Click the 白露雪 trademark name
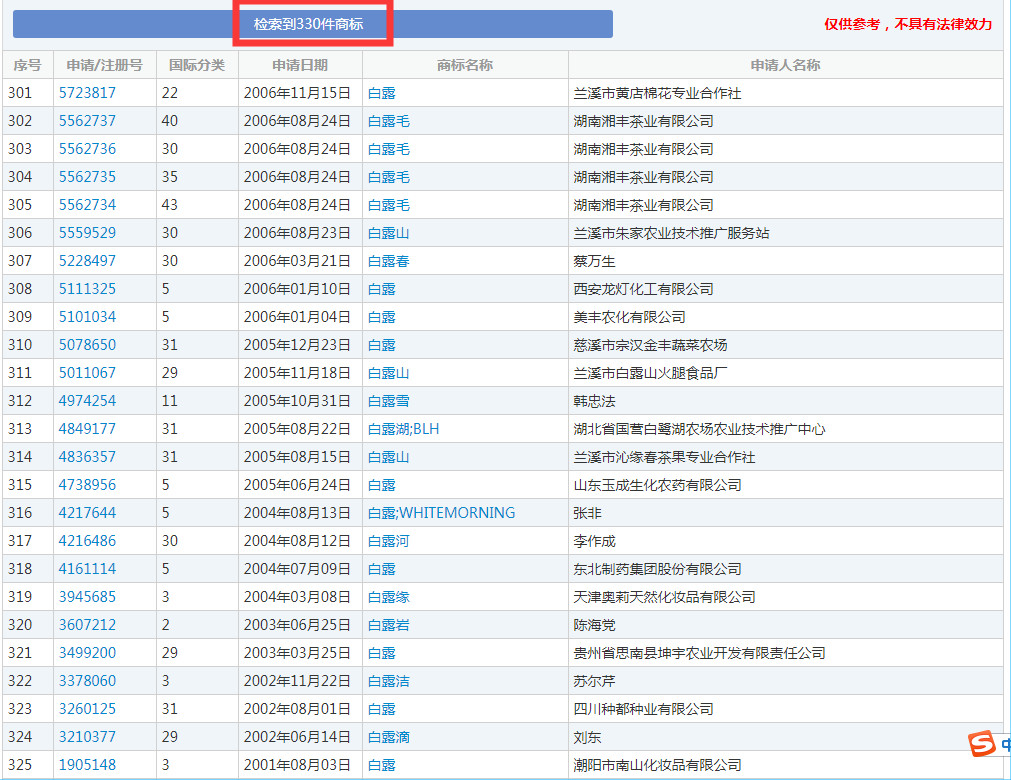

--

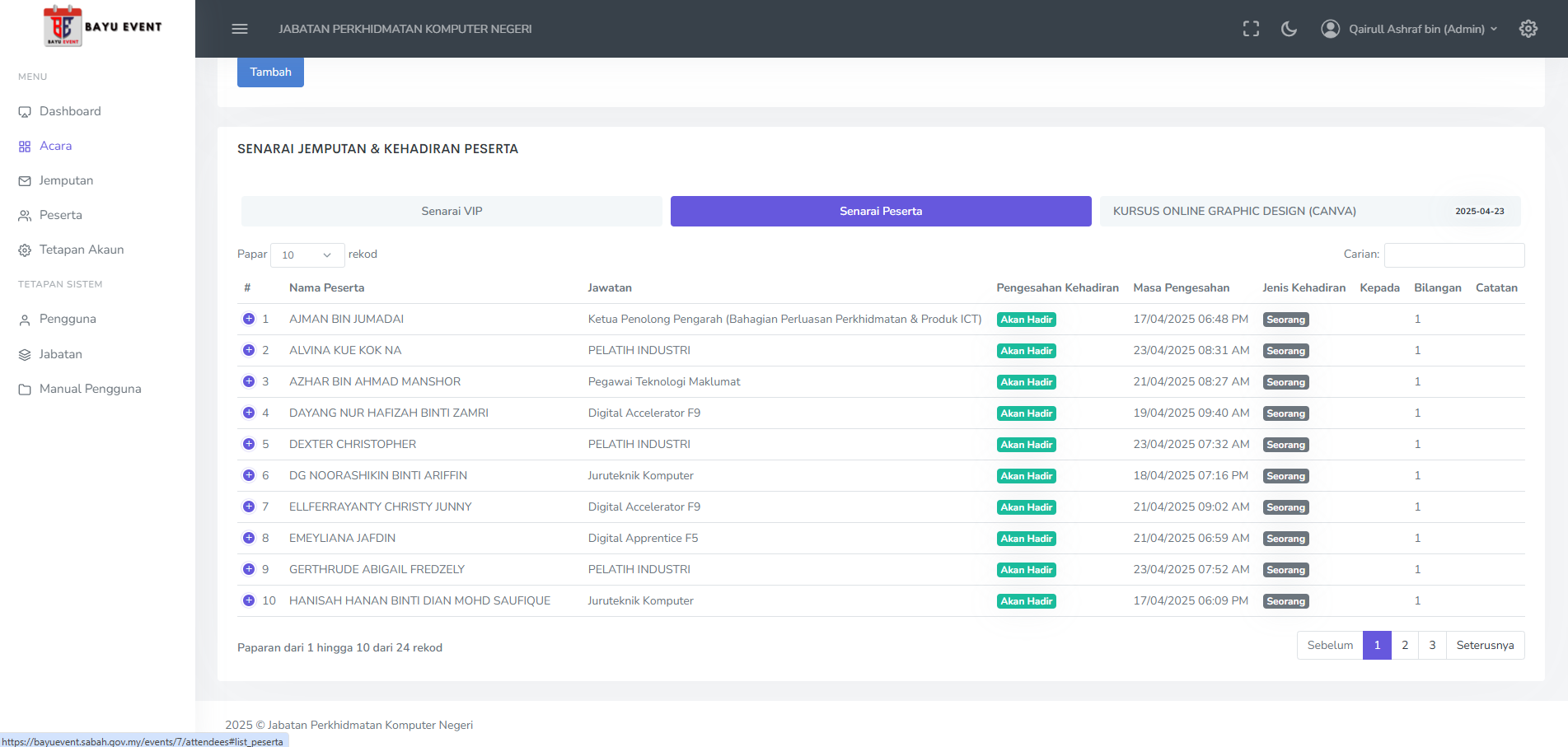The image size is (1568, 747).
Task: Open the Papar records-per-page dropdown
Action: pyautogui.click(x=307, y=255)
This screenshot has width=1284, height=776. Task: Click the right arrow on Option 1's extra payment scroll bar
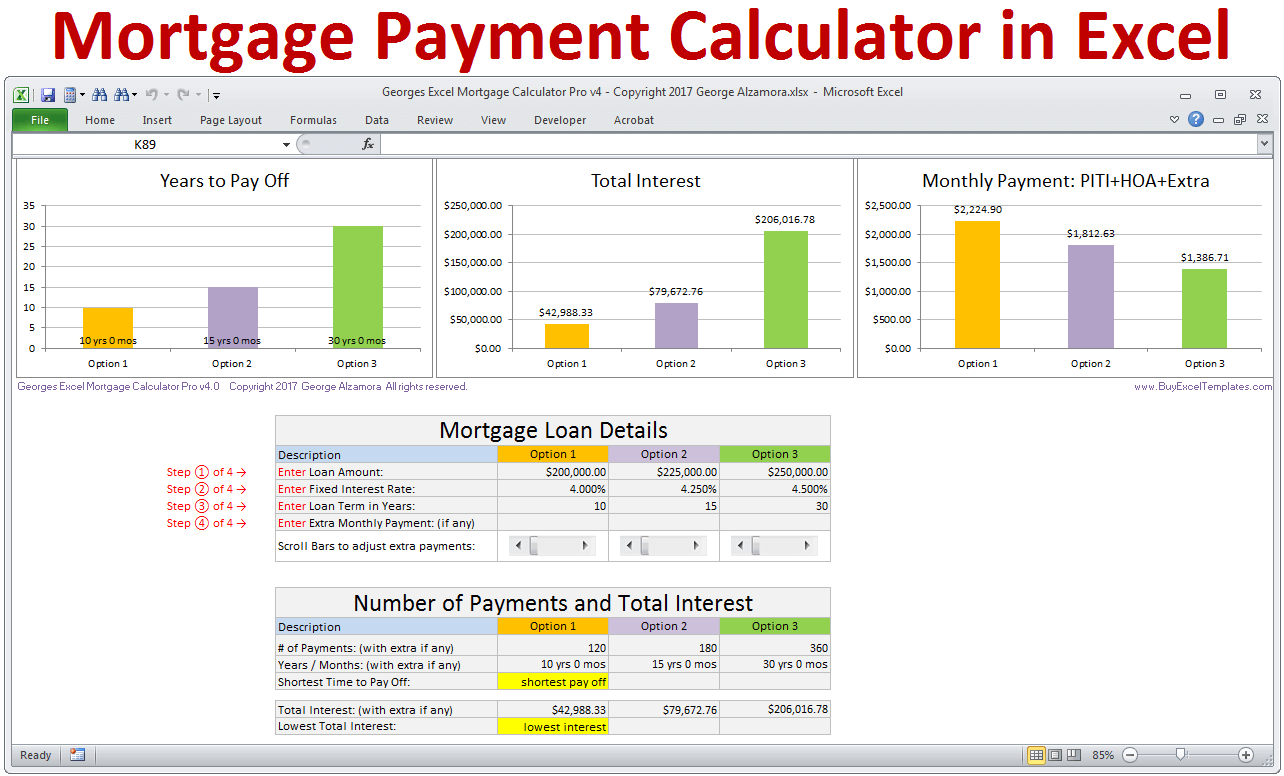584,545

---

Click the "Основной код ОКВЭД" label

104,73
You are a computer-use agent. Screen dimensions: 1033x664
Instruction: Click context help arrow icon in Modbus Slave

## PROBLEM TO SOLVE
Among the entries above, copy exactly only the lines starting with the one containing "You are a computer-use" and going through the one containing "Instruction: Click context", both ends included.

## SOLUTION TO THIS EXERCISE
You are a computer-use agent. Screen dimensions: 1033x664
Instruction: Click context help arrow icon in Modbus Slave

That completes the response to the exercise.